Musashi le mit au lit.
    Au matin, l’enfant se leva avec
les moineaux. Musashi aussi fut matinal : il entendait reprendre la route.
    Comme il s’habillait, la veuve
parut et dit d’un ton de regret :
    — Vous avez l’air pressé de
partir.
    Elle portait dans ses bras des
vêtements qu’elle lui offrit :
    — ... Je vous ai cousu ces
vêtements en guise de cadeau d’adieu : un kimono avec un mantelet. Je ne
suis pas sûre qu’ils vous plairont, mais j’espère que vous les porterez.

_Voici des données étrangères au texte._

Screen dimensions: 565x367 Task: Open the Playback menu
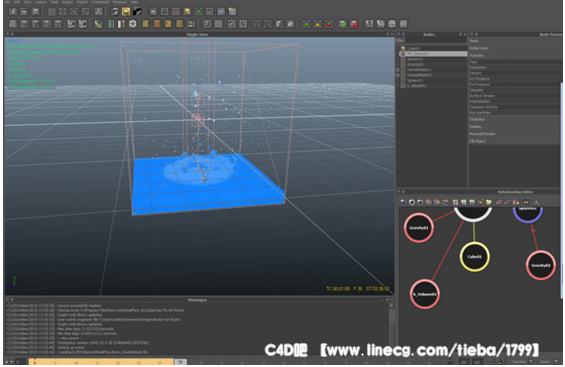tap(120, 2)
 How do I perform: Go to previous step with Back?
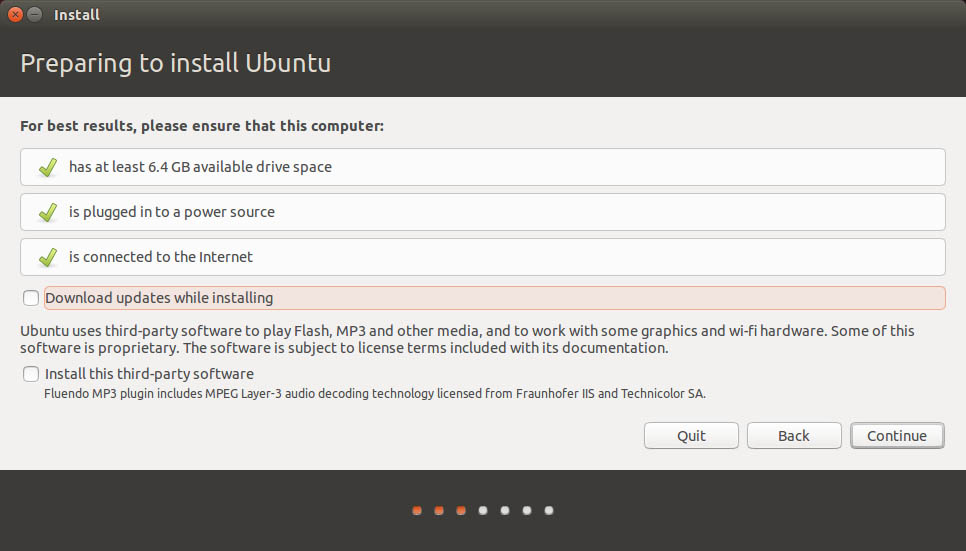click(x=794, y=436)
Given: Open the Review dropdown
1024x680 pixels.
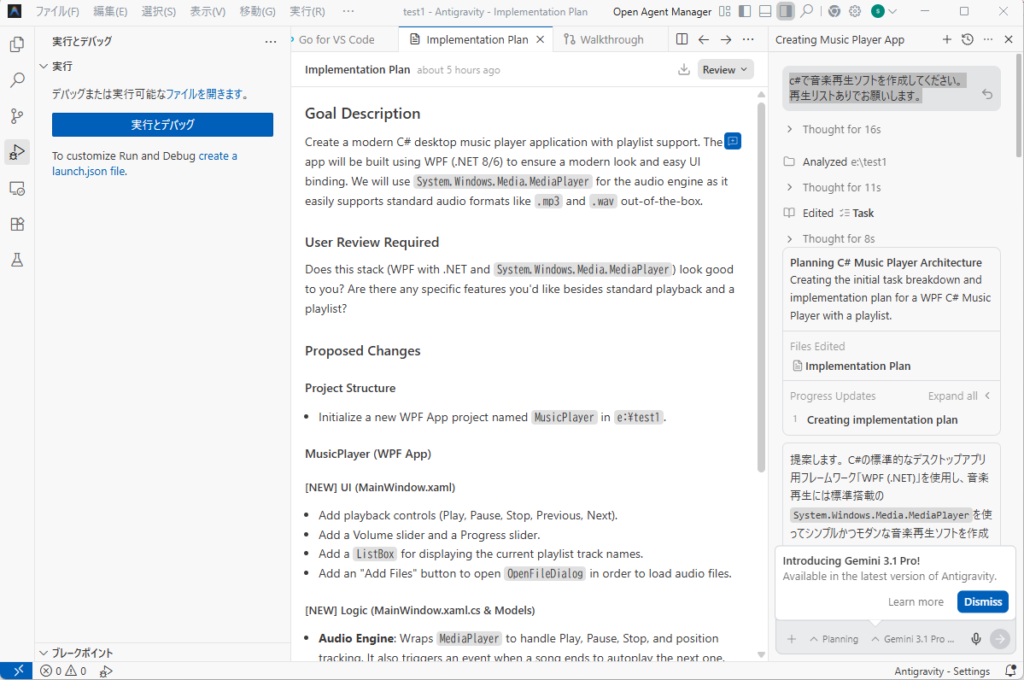Looking at the screenshot, I should pyautogui.click(x=725, y=70).
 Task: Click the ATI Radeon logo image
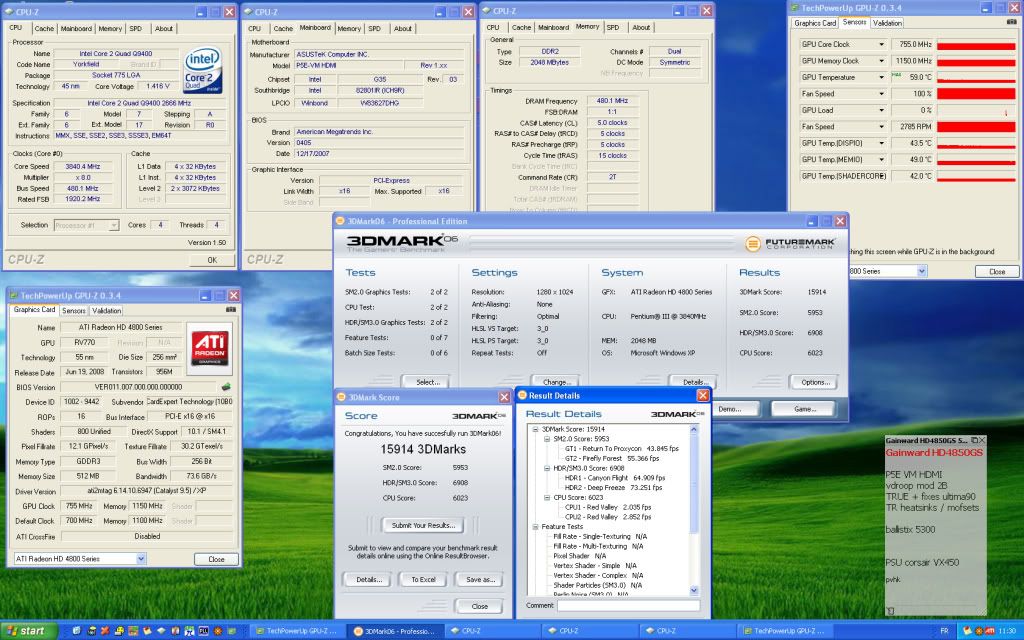click(208, 349)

    Musashi la regarda, stupéfait. Ces
vêtements étaient beaucoup trop coûteux pour qu’il les acceptât après n’avoir
séjourné là que deux jours. Il essaya de refuser, mais la veuve insista :
    — Non, il faut les prendre.
De toute façon, ils n’ont rien de bien extraordinaire. Mon mari m’a laissé des
tas de vieux kimonos et de costumes de Nō. Je n’en ai pas l’usage. J’ai
cru devoir vous en donner. J’espère vraiment que vous ne refuserez pas.

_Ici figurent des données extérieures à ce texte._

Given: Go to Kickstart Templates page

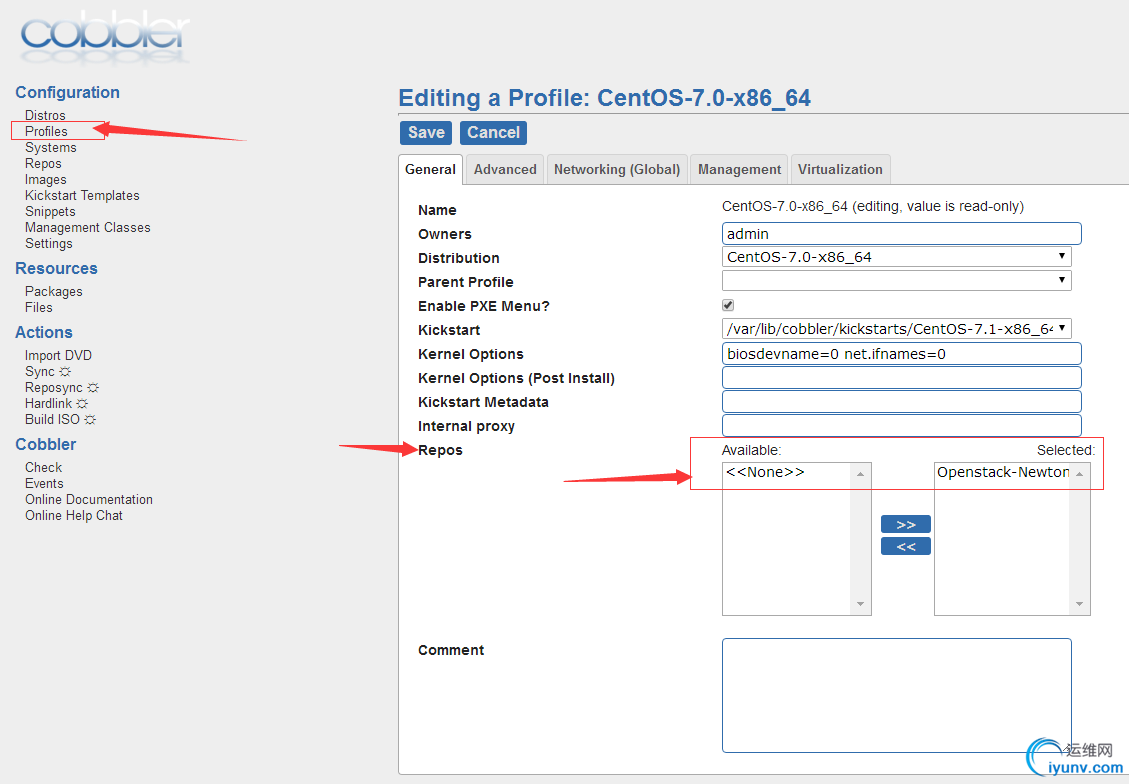Looking at the screenshot, I should 82,196.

Maintenant que je les ai mis à votre taille, si vous ne les prenez pas ils
seront bons à jeter.
    Elle passa derrière Musashi, et
tendit le kimono pour qu’il en enfilât les manches. En le mettant, il se rendit
compte que la soie était de très bonne qualité, ce qui ne fit qu’augmenter sa
gêne. La cape était particulièrement belle ; elle devait être importée de
Chine. Elle était bordée de brocart d’or, doublée de crêpe de soie, et l’on
avait teint en pourpre les attaches de cuir.
    — ... Cela vous va
parfaitement ! s’écria la veuve.
    Jōtarō, l’air envieux,
lui dit soudain :
    — Et à moi, qu’est-ce que
vous allez me donner ?
    La veuve éclata de rire.
    — Tu devrais te féliciter de
ta chance d’accompagner un aussi beau maître.
    — Oh ! grommela Jōtarō,
de toute façon je ne veux pas d’un vieux kimono !

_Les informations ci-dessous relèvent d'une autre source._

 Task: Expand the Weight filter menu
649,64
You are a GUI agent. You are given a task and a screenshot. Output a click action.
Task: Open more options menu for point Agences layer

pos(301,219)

    — Y a-t-il quelque chose que
tu veuilles ?
    L’enfant courut au mur de l’antichambre,
décrocha un masque de Nō, et dit :
    — Oui, ça !
    Il le convoitait depuis qu’il l’avait
aperçu pour la première fois, la veille au soir, et voici qu’il s’en caressait
la joue avec tendresse.
    Le bon goût de l’enfant surprit
Musashi. Lui-même l’avait trouvé d’une admirable exécution. Impossible de
savoir qui l’avait façonné mais il était sûrement vieux de deux ou trois
siècles, et de toute évidence avait servi à de véritables représentations de Nō.
Le visage, ciselé avec un soin exquis, était celui d’un démon femelle ;
mais tandis que le masque ordinaire de ce type était grotesquement tacheté de
bleu, celui-ci était le visage d’une jeune fille élégante et belle. Il ne
présentait qu’une seule étrangeté : un coin de la bouche se retroussait
fortement vers le haut de la façon la plus inquiétante que l’on pût imaginer.
Il ne s’agissait manifestement pas d’une face fictive, inventée par l’artiste,
mais du portrait d’une vraie folle bien vivante, très belle et pourtant
possédée.
    — Tu ne peux avoir cela, dit
la veuve avec fermeté en essayant de reprendre à l’enfant le masque.
    Jōtarō, l’évitant, se
mit le masque au sommet de la tête et gambada à travers la chambre ; il
criait d’un ton de défi :
    — Vous n’en avez pas besoin !
Il est à moi, maintenant ; je vais le garder !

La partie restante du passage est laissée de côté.